Le Parti Socialiste ne s’est toujours pas relevé du 21 avril 2002. Jospin est le dernier homme charismatique que la gauche ait connu. Sa défaite de 2002 peut être expliquée par plusieurs facteurs, mais il est clair que sa démission a laissé le parti orphelin d’un grand leader. La soif de pouvoir des prétendants a pris le pas sur les fondements idéologiques. Mais ces luttes de pouvoir ne datent pas d’hier et l’ancien premier secrétaire le raconte dans l’interview accordée a Pierre Favier et Patrick Rotman. Même sous les années Mitterrand, querelles et tentatives de mutineries allaient bon train, des conflits inhérents à tous partis. Seulement en laissant un parti déchu et sans leader, n’a-t-il pas fait une erreur en occultant complètement la relève? Lui qui dans son livre se dit s’être beaucoup inspiré de la façon dont le président gérait successivement son parti et ses gouvernements. N’a-t-il pas oublié un aspect politique cher et essentiel aux yeux de Mitterrand : faire perdurer le socialisme à la française ? L’ancien président avait tâché de canaliser les égos et d’arbitrer les divergences au sein de son parti. Ce que Jospin a brillamment reproduit entre 1997 et 2002, mais sa sortie a été bien différente de son illustre prédécesseur, il est vrai dans un contexte peu comparable. Partir ainsi laissant les égos s’entretuer s’est révélé dévastateur pour le parti de la rose.

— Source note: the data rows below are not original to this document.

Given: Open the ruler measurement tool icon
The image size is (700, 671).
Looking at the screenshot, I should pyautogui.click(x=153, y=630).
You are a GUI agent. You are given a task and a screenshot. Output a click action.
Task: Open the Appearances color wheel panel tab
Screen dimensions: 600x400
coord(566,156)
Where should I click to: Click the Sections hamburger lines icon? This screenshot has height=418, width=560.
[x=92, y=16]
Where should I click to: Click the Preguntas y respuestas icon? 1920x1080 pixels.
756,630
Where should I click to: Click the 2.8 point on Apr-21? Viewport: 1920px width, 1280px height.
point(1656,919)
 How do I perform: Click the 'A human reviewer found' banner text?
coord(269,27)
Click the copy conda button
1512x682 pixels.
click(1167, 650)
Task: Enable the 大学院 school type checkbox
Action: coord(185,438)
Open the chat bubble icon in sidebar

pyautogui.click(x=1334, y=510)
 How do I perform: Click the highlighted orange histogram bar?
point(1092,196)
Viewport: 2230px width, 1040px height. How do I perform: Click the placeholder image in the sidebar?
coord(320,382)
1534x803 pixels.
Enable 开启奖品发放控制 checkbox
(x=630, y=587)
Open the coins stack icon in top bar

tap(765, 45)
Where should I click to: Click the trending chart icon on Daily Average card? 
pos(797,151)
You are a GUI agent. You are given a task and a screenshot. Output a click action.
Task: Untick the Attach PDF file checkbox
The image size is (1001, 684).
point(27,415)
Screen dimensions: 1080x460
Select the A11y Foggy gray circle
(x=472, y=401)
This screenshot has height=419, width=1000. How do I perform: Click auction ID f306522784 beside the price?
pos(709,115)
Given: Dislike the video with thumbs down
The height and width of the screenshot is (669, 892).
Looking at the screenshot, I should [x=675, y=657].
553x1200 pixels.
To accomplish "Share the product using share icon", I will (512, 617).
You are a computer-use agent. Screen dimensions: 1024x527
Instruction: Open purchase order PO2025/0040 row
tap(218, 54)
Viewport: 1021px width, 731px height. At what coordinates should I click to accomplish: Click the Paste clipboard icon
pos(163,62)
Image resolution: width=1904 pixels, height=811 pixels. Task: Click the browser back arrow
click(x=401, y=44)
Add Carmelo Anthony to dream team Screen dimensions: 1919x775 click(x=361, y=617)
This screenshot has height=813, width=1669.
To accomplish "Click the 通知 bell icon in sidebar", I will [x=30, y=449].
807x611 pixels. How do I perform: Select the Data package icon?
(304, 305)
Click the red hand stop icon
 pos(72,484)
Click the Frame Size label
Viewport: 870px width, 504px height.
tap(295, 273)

Une génération a grandi avec un parti socialiste apathique devant la montée en puissance de Nicolas Sarkozy. Une génération qui n’a pas pu voter en 2002, car trop jeune, et qui a donc subi les conséquences de la décision de Lionel Jospin sans en avoir été acteur. Au cours des huit dernières années, elle s’est retrouvée cantonner entre l’anti-sarkozysme et l’inexistence d’opposition, difficile dans ce clivage de s’affirmer socialiste. Un manque de repères qui nuit fortement au PS.
Ce sentiment anti-sarkozyste prédomine clairement sur une réelle idéologie socialiste. La multiplication des mouvements de blocus et de grèves lycéennes et universitaires depuis 2002 avec un Nouveau Parti Anticapitaliste très présent et très apprécié des 18 -25 ans confirme cette tendance. L’anti-sarkozysme pur et dur fait recette, la recherche d’une vraie alternative idéologique et politique au pouvoir en place touche de moins en moins les jeunes de gauche. Convaincre une jeunesse qui n’a jamais connu de Parti socialiste fort sera un défi important mais qui semble aujourd’hui dur à relever pour le PS.

*Lionel raconte Jospin Entretiens avec Pierre Favier et Patrick Rotman aux éditions du Seuil.